I began to consider life after running, life without running. I began to consider life with him, life with love. One day, tired of simply considering, I walked away from my scholarship and the world of competitive running. Shortly thereafter, on an Appalachian mountaintop, I said “yes” to a diamond ring and a lifetime of love.
Sadly, despite my naive hopes, the eating disorder did not bid me adieu as soon as I said “I do.” It followed me, angry that I had tried to escape. My husband and I desperately wanted to start a family immediately, but my fertility had gone into hiding. To summon it from the dark depths, I knew that I would have to banish the eating disorder from my life—but that would be a real challenge.
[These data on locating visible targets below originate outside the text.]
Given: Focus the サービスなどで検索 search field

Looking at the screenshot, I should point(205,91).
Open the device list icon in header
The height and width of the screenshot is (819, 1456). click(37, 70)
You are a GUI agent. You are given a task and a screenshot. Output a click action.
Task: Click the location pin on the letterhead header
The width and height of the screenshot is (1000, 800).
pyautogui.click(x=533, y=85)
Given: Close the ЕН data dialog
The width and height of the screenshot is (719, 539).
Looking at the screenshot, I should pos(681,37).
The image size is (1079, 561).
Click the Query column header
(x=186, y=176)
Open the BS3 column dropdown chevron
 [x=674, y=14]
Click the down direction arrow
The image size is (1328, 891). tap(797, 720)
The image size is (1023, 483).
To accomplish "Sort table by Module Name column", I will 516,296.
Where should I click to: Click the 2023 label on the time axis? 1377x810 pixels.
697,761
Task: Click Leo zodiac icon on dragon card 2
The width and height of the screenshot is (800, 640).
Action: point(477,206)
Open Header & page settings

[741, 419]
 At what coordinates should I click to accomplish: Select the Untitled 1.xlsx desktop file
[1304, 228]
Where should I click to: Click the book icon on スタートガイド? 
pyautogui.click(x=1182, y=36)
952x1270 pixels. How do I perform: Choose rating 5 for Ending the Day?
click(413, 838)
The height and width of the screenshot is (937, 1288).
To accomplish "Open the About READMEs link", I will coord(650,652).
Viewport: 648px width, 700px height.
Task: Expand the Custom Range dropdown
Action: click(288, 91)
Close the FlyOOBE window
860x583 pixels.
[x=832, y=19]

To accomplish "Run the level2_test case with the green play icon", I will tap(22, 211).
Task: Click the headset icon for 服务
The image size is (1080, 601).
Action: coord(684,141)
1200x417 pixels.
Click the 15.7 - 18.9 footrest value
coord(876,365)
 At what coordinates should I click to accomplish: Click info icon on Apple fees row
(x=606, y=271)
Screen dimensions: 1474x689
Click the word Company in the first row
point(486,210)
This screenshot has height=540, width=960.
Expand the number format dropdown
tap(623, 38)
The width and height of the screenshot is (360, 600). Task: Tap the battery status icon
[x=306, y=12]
Many hard months followed, as I fought for freedom from the disorder. I ate a diet full of foods that I had been scared to touch for years. I sacrificed nearly every form of exercise, save for walking and low impact barre. I learned to say “no,” so as to drive stress from my life. I prayed for the courage to continue, despite the anxiety brought on by these decisions. With much grace and support from my husband, these battles were won.
After a year of hard work and a few miracles, my doctor informed me that all of my lab work finally looked normal. My husband and I saw the two lines on a pregnancy test that very month.
Joy reigned in our home as two became three. A degree of fear also seeped into my heart, though, as I wondered how I would handle my growing body. I had already had to come to terms with considerable weight gain during the healing process, but I didn’t know if I could deal with even more physical change.
However, as the weeks passed, my fear dissipated. Instead of focusing on my own enlarging body, I found myself ebulliently celebrating the new being within me. Each week, I would happily announce to my husband the new estimated growth measurements (complete with fruit and vegetable comparisons) of our child. “Our baby is now the size of a peach!” I would exclaim, proud of my body for nurturing our gift.
As my stomach began to protrude a bit, I beamed. I had once been so concerned with preserving my flat midsection. I had refused to feed myself, punished any extra intake with additional miles, and wept at my image in the mirror if I noticed the slightest curve or bulge. With another life inside of me, though, I did the opposite. I ate to foster growth, slowed down quite a bit, and loved looking in the mirror and seeing the ever-increasing curve. Sure, I had once been capable of running a sub-five-minute mile, but how much more incredible was it that my body could now grow a person?!
Pregnancy showed me that true beauty is not brought forth through conflict with my body. Rather, it lies in joyfully embracing what I was created to be. Pregnancy showed me that life is not what the world tells you it should be. Motherhood may not look quite like the beauty that society raises aloft, but, in fact, it reveals the truest beauty—the beauty born of lending one’s heart to another.